> _Try it_:
Across all the records, filter for lines with the word "section" and copy them.

(Stored items)
[Start of Attachment]
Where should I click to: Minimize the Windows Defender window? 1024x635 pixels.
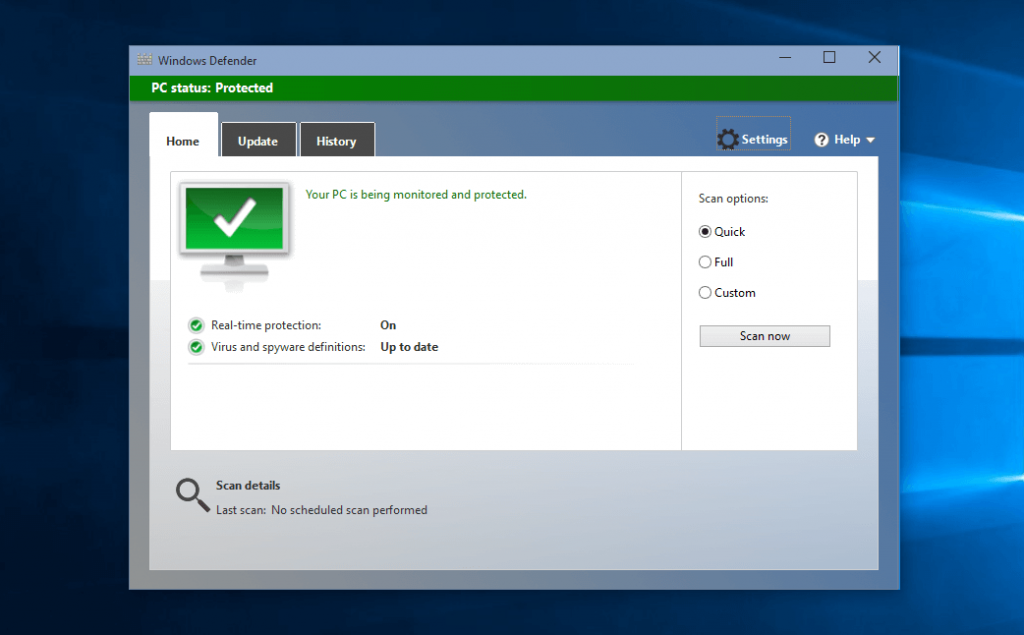click(784, 58)
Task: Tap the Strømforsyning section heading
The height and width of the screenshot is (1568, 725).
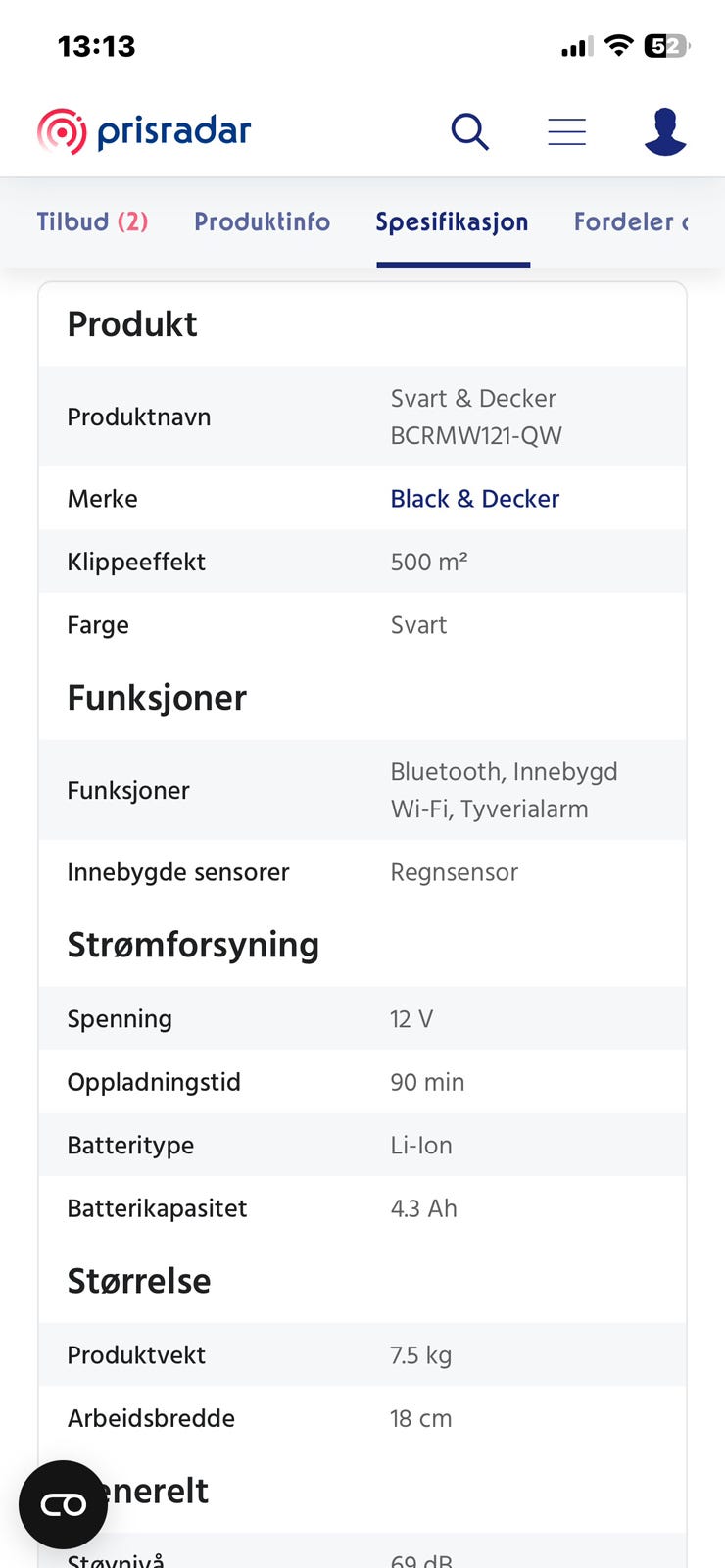Action: [x=193, y=945]
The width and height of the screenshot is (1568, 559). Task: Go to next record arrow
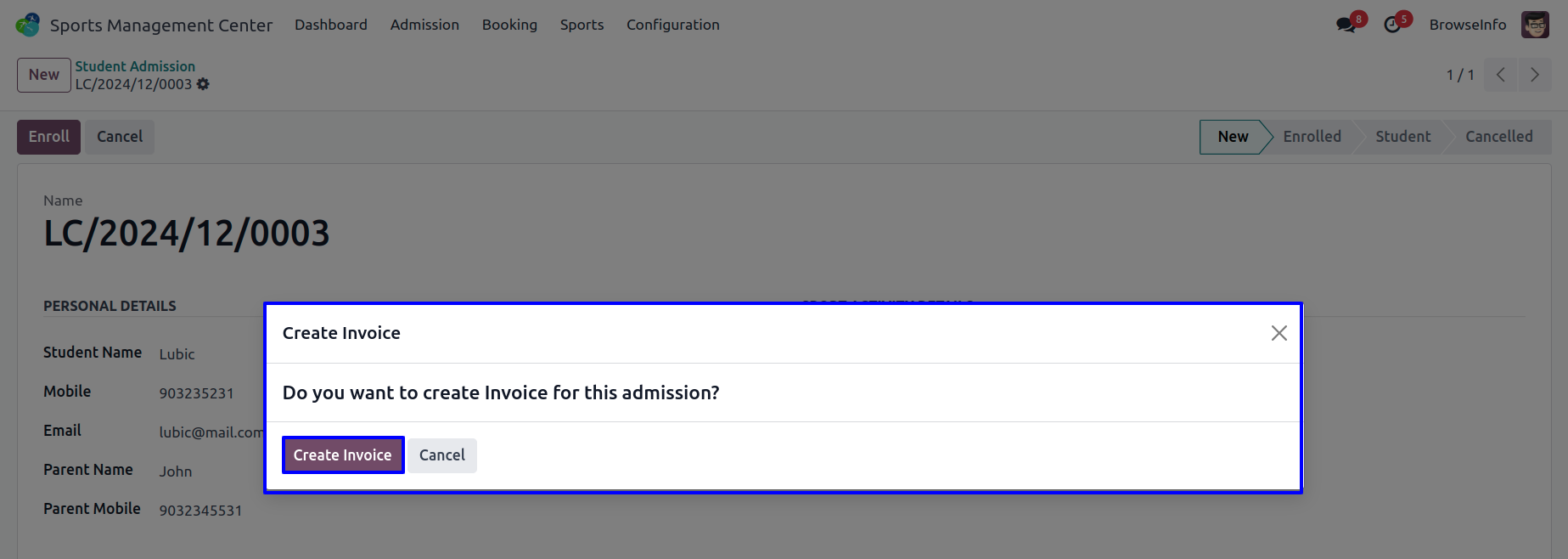1535,75
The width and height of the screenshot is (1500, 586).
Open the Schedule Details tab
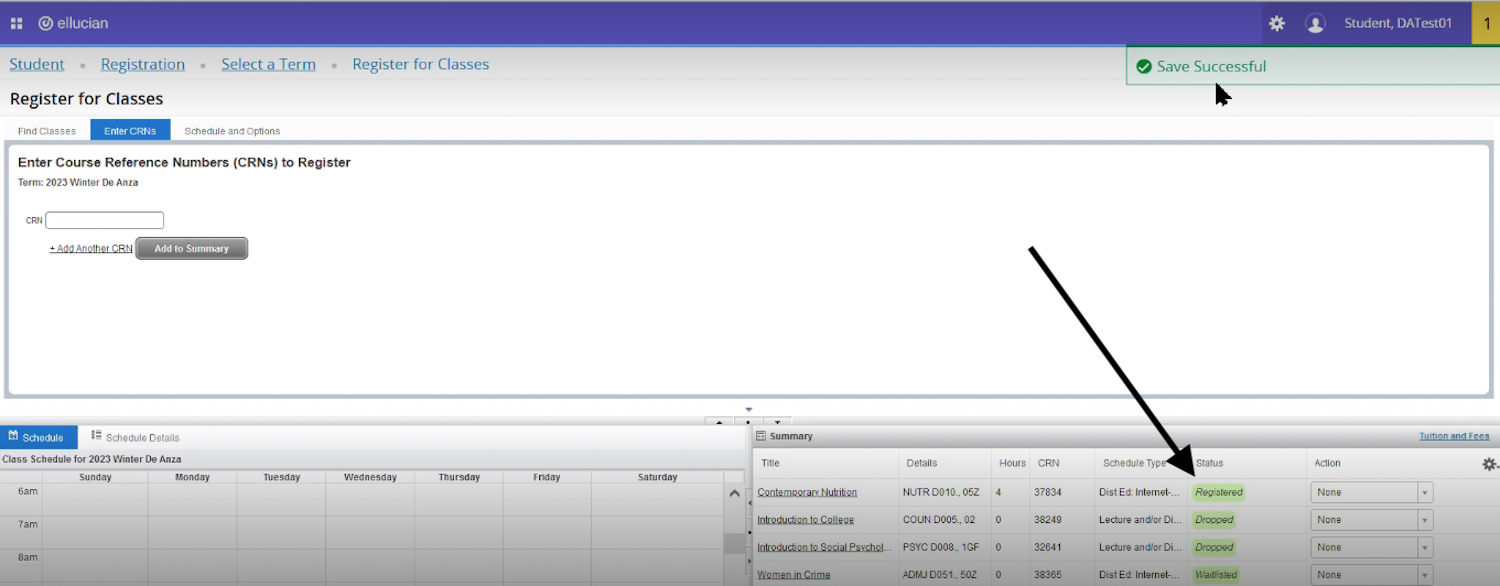tap(135, 437)
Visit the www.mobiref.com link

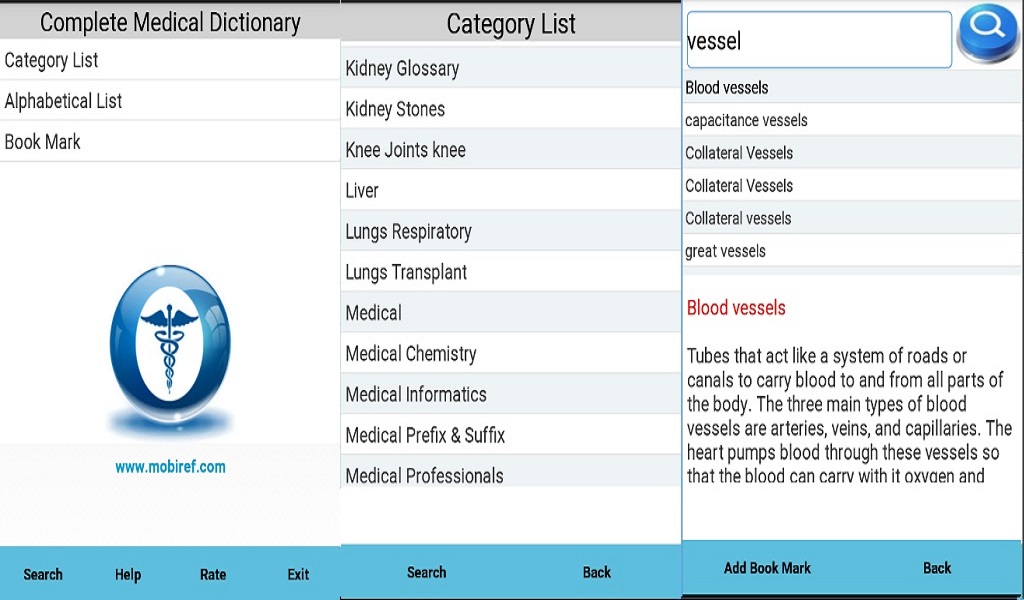[169, 465]
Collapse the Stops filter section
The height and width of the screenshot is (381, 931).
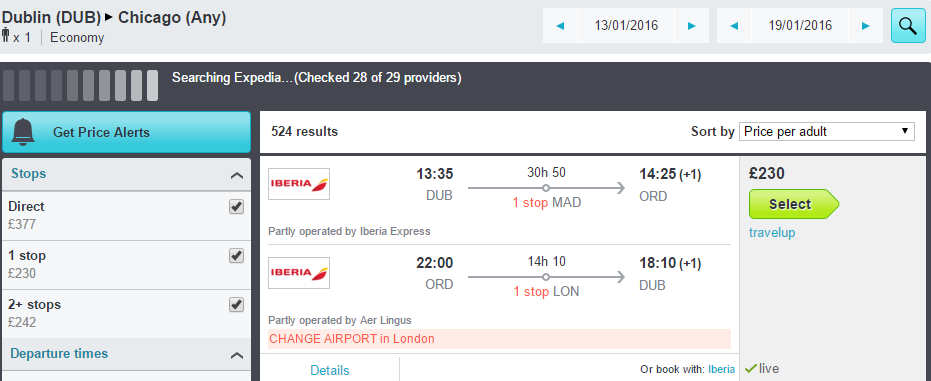pos(236,175)
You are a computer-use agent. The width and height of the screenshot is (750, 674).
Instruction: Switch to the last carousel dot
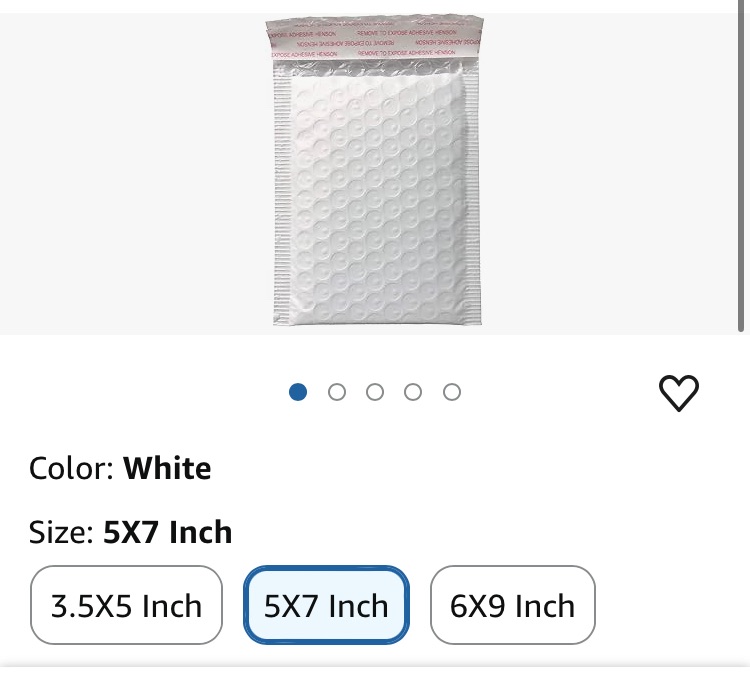[452, 392]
[End of Attachment]
> _Answer to this exercise_:
Task: Tap the Strømforsyning section heading
Collapse the Stops filter section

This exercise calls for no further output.